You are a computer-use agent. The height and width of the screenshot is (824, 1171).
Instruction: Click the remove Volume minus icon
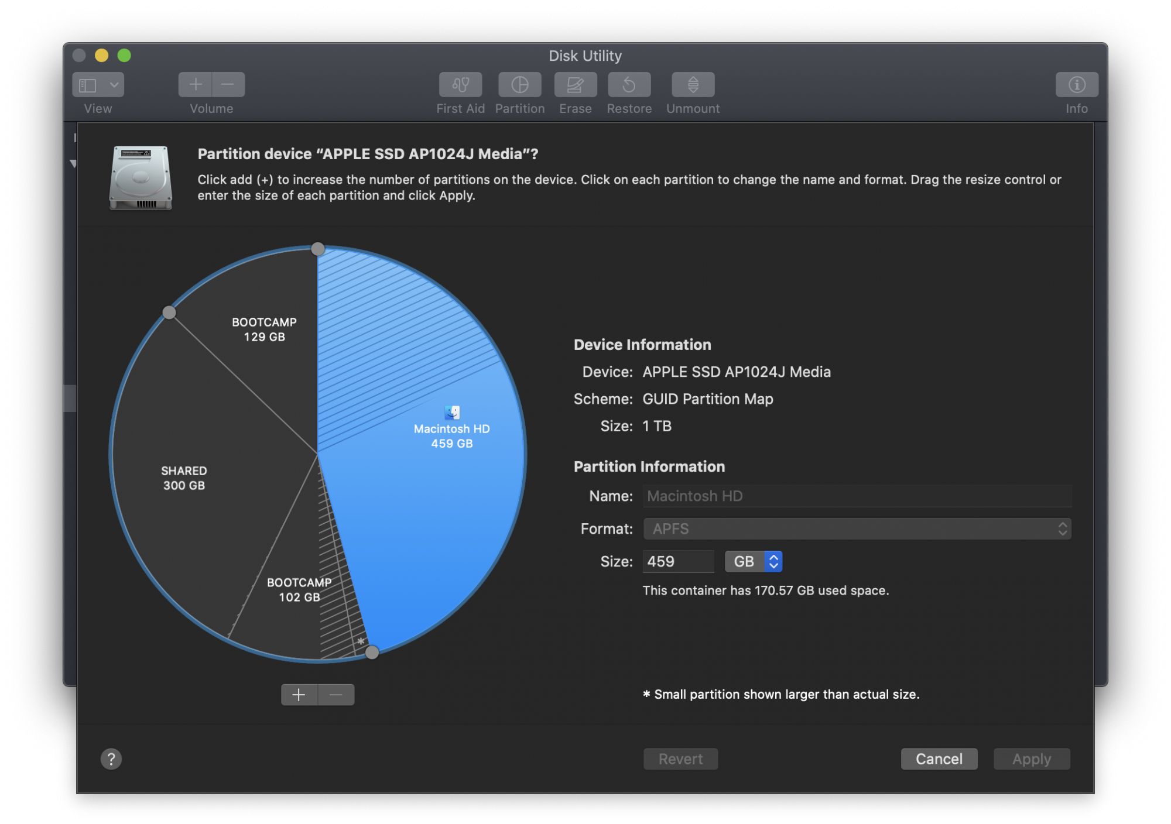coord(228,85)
########################################
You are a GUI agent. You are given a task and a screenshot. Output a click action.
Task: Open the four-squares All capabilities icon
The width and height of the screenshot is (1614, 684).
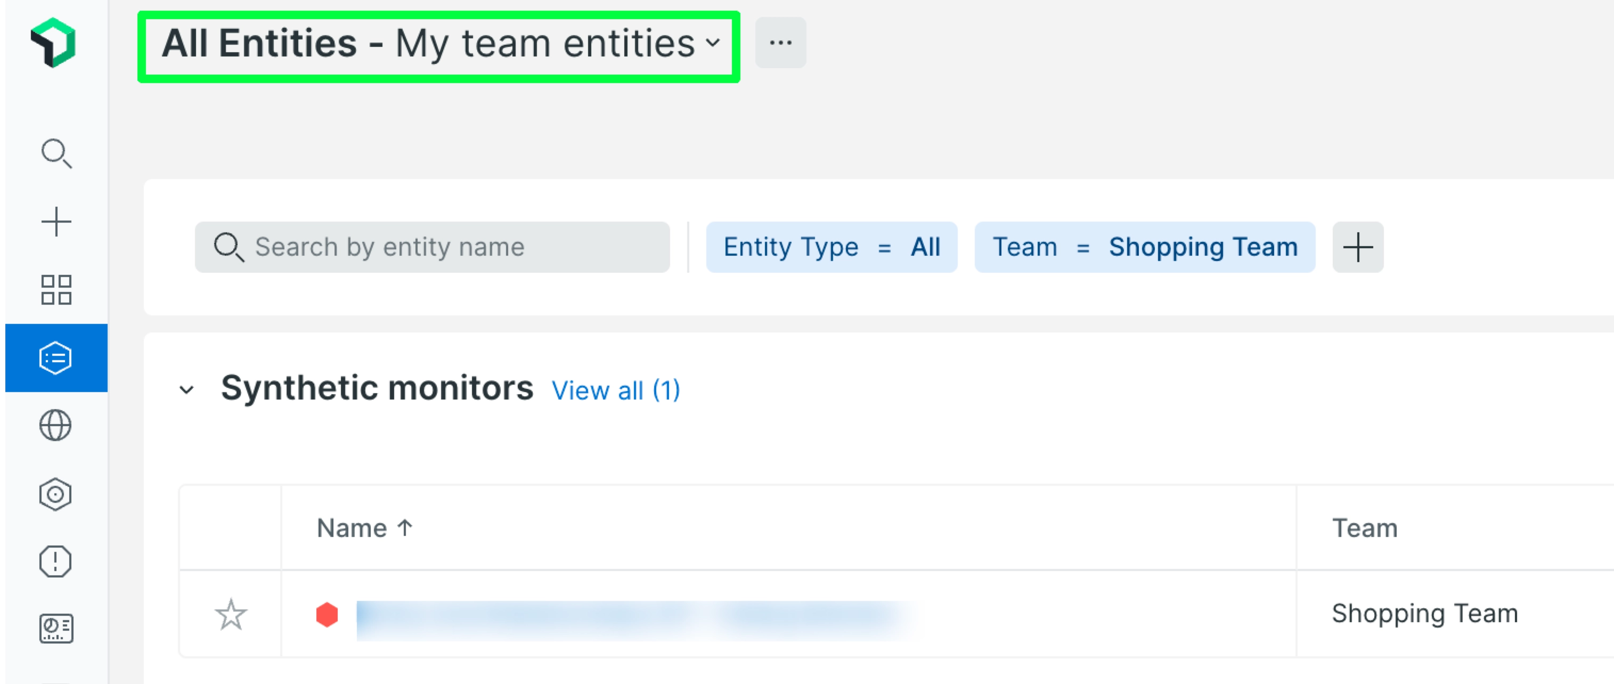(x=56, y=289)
########################################
EXERCISE GOAL - Check every line in the material above for the string "agent", then give only the number of lines that have it.

COMPLETED TASK - 2